A minimal example from the Continuous AI in Practice blog — shows how simple a workflow can be.

markdown — news-report.mdMinimal Example
---
on: daily
permissions: read
safe-outputs:
create-issue:
  title-prefix: "[news] "
---

Analyze the recent activity in the repository and:
- create an upbeat daily status report about the activity
- provide an agentic task description to improve the project
based on the activity.
Create an issue with the report.

Key Quotes from Official Sources

Words from the creators and leaders behind GitHub Agentic Workflows.

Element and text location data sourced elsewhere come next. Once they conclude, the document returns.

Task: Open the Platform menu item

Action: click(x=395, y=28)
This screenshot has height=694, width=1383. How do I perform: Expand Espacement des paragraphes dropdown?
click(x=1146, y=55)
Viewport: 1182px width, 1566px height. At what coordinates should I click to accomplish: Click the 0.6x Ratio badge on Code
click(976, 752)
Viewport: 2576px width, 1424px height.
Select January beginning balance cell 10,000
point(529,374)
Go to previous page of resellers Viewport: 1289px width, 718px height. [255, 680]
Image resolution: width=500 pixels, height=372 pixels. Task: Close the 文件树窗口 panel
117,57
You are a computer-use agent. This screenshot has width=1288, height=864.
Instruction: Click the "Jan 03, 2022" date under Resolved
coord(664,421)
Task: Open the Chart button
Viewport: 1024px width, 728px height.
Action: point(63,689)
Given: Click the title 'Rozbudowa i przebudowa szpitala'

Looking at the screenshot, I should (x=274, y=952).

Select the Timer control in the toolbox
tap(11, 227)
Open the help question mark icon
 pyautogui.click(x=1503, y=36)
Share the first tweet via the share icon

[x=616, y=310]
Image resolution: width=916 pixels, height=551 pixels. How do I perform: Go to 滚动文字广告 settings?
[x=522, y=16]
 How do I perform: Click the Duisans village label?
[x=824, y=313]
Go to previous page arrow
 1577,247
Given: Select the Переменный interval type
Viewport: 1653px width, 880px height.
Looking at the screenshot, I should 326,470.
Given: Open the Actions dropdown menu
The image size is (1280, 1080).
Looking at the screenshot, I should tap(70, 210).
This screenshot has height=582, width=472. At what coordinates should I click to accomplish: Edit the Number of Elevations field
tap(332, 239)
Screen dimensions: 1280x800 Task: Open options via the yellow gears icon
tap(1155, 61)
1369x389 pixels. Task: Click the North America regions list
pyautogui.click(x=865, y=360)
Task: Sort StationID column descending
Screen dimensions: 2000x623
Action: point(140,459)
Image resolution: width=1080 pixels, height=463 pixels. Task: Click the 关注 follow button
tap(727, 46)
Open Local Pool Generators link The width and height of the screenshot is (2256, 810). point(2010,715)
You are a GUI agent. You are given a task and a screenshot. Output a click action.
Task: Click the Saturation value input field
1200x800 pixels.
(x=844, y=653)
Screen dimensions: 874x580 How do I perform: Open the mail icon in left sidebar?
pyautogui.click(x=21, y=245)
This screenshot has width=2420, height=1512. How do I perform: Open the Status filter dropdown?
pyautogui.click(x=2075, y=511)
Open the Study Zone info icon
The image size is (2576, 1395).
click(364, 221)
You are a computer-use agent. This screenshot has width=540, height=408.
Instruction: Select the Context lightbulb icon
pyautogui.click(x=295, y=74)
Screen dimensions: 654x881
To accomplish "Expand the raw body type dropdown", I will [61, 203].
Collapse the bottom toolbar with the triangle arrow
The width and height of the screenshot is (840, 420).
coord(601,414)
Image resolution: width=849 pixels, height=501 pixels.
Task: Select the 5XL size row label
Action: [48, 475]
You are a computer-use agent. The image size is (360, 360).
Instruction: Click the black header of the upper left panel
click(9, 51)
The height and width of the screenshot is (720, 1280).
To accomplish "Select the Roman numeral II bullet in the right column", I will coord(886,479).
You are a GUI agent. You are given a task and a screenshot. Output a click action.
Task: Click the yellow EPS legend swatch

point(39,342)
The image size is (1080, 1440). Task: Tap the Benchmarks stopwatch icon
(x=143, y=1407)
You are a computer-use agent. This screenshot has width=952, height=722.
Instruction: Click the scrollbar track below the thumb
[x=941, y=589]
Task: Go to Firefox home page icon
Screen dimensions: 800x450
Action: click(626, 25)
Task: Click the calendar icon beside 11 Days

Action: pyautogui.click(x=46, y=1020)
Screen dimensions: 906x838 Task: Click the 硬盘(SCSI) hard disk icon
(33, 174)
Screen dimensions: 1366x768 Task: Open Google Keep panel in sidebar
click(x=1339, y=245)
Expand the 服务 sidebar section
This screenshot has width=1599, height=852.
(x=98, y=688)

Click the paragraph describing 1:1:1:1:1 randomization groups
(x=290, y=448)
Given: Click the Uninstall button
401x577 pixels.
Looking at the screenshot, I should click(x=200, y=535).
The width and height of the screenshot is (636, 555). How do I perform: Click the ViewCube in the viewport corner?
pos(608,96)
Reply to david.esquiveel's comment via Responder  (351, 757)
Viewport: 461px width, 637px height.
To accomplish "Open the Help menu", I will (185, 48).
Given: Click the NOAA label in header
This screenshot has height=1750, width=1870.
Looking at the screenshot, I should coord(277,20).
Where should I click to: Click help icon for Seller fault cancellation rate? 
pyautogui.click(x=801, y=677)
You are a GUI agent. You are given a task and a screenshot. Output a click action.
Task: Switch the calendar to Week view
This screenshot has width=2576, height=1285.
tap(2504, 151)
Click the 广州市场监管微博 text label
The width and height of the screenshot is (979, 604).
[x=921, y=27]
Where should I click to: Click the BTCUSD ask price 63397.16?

”Custom agents for offline tasks, that’s what Continuous AI is. Anything you couldn’t outsource before, you now can.”
— Idan Gazit, head of GitHub Next
”Any task that requires judgment goes beyond heuristics. Any time something can’t be expressed as a rule or a flow chart is a place where AI becomes incredibly helpful.”
— Idan Gazit, head of GitHub Next
”In the future, it’s not about agents running in your repositories. It’s about being able to presume you can cheaply define agents for anything you want off your plate permanently.”
— Idan Gazit, head of GitHub Next
”Designing for safety and control is non-negotiable. GitHub Agentic Workflows implements a defense-in-depth security architecture that protects against unintended behaviors and prompt-injection attacks.”
”The PR is the existing noun where developers expect to review work. It’s the checkpoint everyone rallies around.”
— Idan Gazit, head of GitHub Next
”Treat the workflow Markdown as code. Review changes, keep it small, and evolve it intentionally.”
”Documentation is where we challenged conventional wisdom. Can AI agents write good documentation?”
”AI-generated docs need human/agent review, but they’re dramatically better than no docs (which is often the alternative).”
”Test coverage went from ~5% to near 100%. 1,400+ tests were written across 45 days for about ~$80 worth of tokens.”